The Shakers owner said: “We should never have been thrown out. The way they treated us, compared to Bolton, is unbelievable.

“I felt the whole time the EFL were against us while they bent over backwards to help Bolton, a former Premier League team.

“When I was trying to rescue the club from the debts run up by Stewart Day, I never realised that not only was I fighting against the creditors but also the EFL.

“I’ve got a QC working on it right now. The case against the EFL will show the real truth what happened to Bury FC.”

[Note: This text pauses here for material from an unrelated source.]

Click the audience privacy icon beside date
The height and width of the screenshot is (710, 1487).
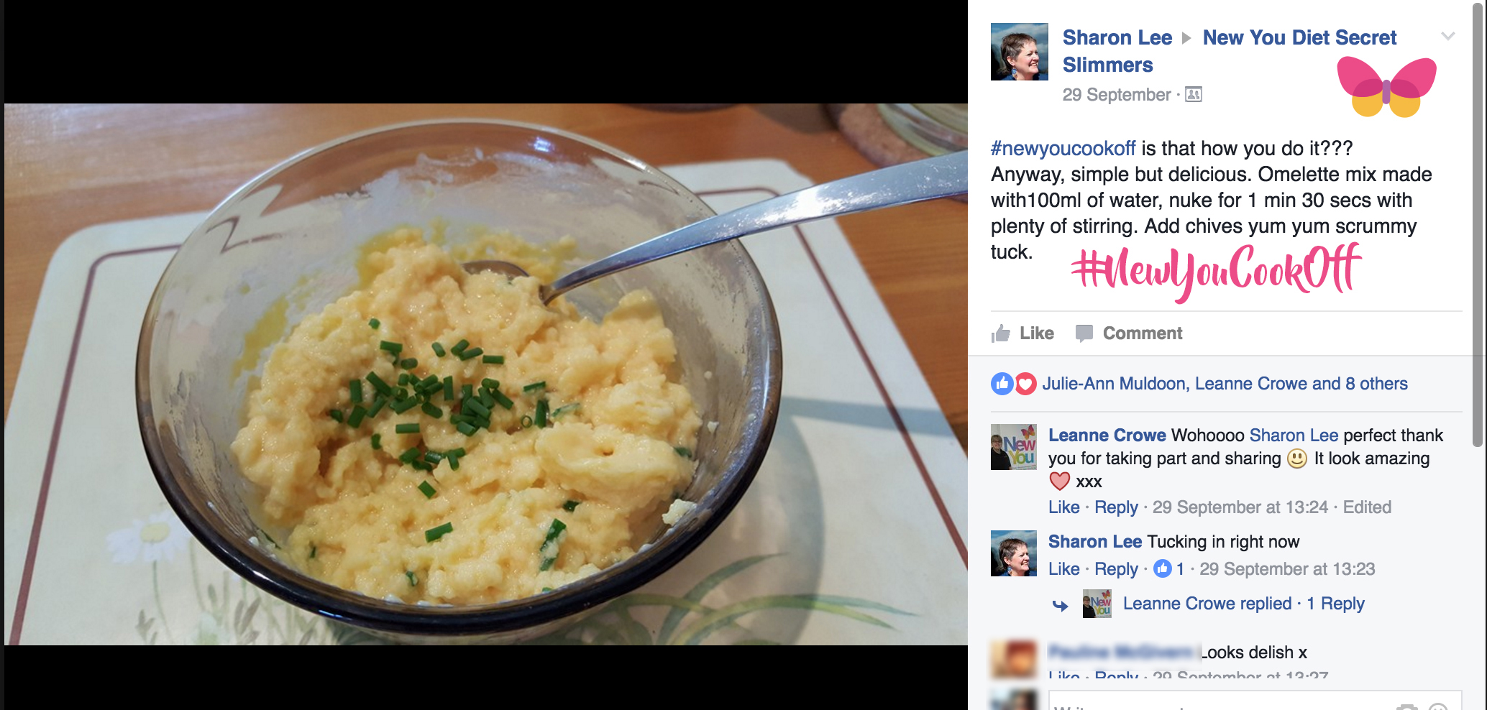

The EFL has always maintained they provided Bury with ample chance to meet their finance requirements and the League, as a compromise, only asked for one season’s proof of funding rather than the up to two they usually require.

SunSport can reveal the National League will only accept Bury into their fold if Dale steps down – as football officers that were part of a club expelled from the EFL are prohibited in their set-up.

Dale has already stated he is prepared to do that and said: “I’ll be happy to leave it for someone else to run it.

“I want to make one thing clear – I’ve never taken a penny from Bury FC.

“I was duped into taking over the club. I’m not a football person and only got introduced to Bury in terms of wanting to invest in a second chance academy for young offenders.

“But then people at the club told me Bury would go bust if I didn’t step in and all I’ve wanted to do from day one is save the club.

“The more I discovered, the more staggered I was by what had gone on under the previous regime. We had two players earning £7,000-a-week.

 Bury were booted out of the Football League in August

Bury were booted out of the Football League in August

“Jermaine Beckford – who sat at home doing nothing for a year because he was injured – was picking up astronomical sums.

“And the place was over-staffed with people. The wage bill was £3.5m. I was thinking, ‘Christ, we’re Bury, not Chelsea.’

“If you stack shelves at Tesco and I go round your house and you have a 120inch plasma on the wall and a Mercedes in the drive – I’d say there is something wrong here.

“I just thought, ‘What the f*** is going on in this place.’ I was looking for it but there was no revenue. It was madness.”